Le travail de détective d’Oviedo García a été rendu possible grâce à la pratique émergente de l’évaluation par les pairs transparente ou ouverte, dans laquelle les rapports d’évaluation par les pairs et l’identité des évaluateurs sont rendus publics lorsqu’un article scientifique est publié. Au total, elle a découvert un ensemble de 85 rapports de revue dans 23 revues MDPI publiés entre août 2022 et octobre 2023, dont le contenu était très similaire, contenaient des fautes de frappe similaires et dont la plupart incluaient une citation coercitive – la pratique par laquelle les évaluateurs demandent aux auteurs de citer leur leur propre travail pour augmenter leur nombre de citations. Une grande partie des articles concernés se concentrent sur la chimie et les domaines connexes.
« C’était tellement évident, tellement évident », se souvient Oviedo García. « La structure était très similaire et le contenu de la critique était très similaire… plus je creusais, plus je découvrais des choses étranges – pourquoi personne n’a-t-il réalisé le taux élevé d’auto-citation ? »
« Je me suis dit : « Mon Dieu, cela doit être révélé – il s’agit clairement d’une fraude dans le processus d’examen », ajoute-t-elle. « Ce n’est pas une bonne critique si vous répétez exactement la même chose, pour chaque type d’article, dans chaque type de revue, 85 fois. »
Elle a commencé par partager ses découvertes sur X, anciennement Twitter, partageant chaque week-end 10 articles qui semblaient avoir été affectés par le moulin à critiques.
« Quelqu’un (sur X) m’a demandé si cela pouvait être lié à de faux évaluateurs – ce qui signifie qu’il n’y a personne derrière ce profil ni aucune personne ayant de faux profils dans le système », explique Oviedo García. «Je suis donc allé chez Scopus et j’ai découvert que tous les (10) évaluateurs avaient travaillé ensemble dans le passé. Je pourrais également compter le nombre de révisions qu’ils ont effectuées pour les revues MDPI – c’est une somme énorme.
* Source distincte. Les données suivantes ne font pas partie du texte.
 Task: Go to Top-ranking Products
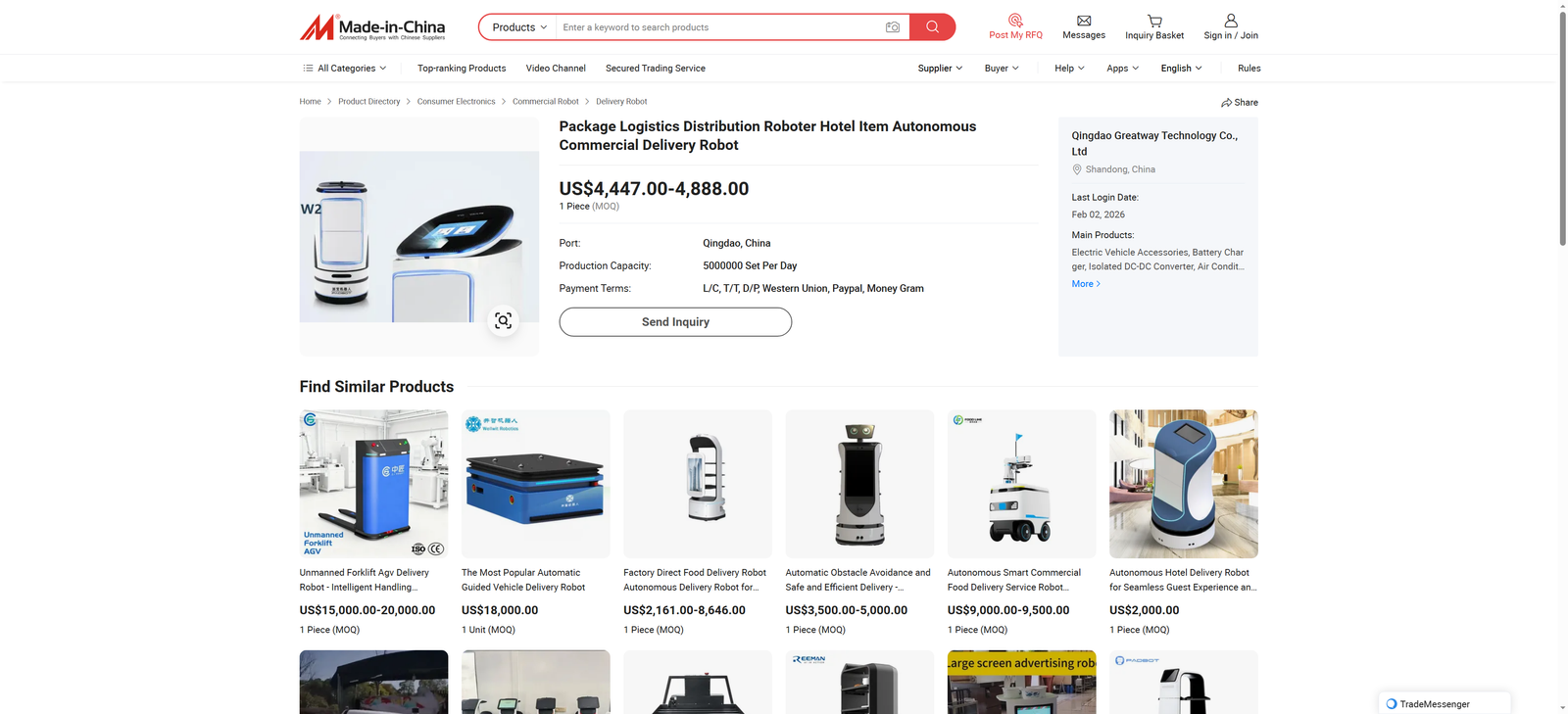tap(462, 69)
En réponse aux conclusions, un porte-parole de MDPI a déclaré Monde de la chimie que l’organisation était au courant de la situation et menait une enquête. « Il convient également de noter que de telles enquêtes nécessitent un certain temps ; néanmoins, nous restons prêts à fournir des mises à jour une fois notre enquête terminée », ont-ils ajouté.
Il semble peu probable que ce moulin à révision soit le seul existant.
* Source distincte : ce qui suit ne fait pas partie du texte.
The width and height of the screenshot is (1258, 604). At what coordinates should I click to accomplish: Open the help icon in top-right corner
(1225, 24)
Anna Pendlebury, spécialiste de l’éthique de l’édition à la Royal Society of Chemistry, affirme que la manipulation des citations est une préoccupation pour l’ensemble de l’industrie et, comme cela semble être le cas identifié avec l’usine de révision, dans certains cas, un certain nombre de personnes peuvent être impliquées.
« Avec la présence d’usines de papier qui affectent déjà l’édition scientifique, il semble peu probable que cette usine de revues soit la seule qui existe », ajoute-t-elle.
« Nous sommes heureux de constater que de nombreux éditeurs travaillent ensemble, aux côtés d’associations telles que le Comité d’éthique de la publication et (l’association professionnelle des éditeurs universitaires) STM, pour lutter contre ces menaces importantes qui pèsent sur l’édition scientifique. »
Oviedo García dit avoir déjà trouvé trois autres moulins à critiques qu’elle est en train d’analyser depuis la publication de son blog par Predatory Reports en janvier. Elle note que les rédacteurs en chef et les rédacteurs en chef des revues ont le devoir de vérifier la qualité des critiques. « Si quelqu’un révise plusieurs fois par mois et qu’il fait de la recherche en plus d’enseigner, de manière continue, cela devrait sonner l’alarme », dit-elle.
Monde de la chimie a tenté de contacter trois des critiques nommés dans le billet de blog d’Oviedo García, mais n’a pas reçu de réponse à temps pour la publication.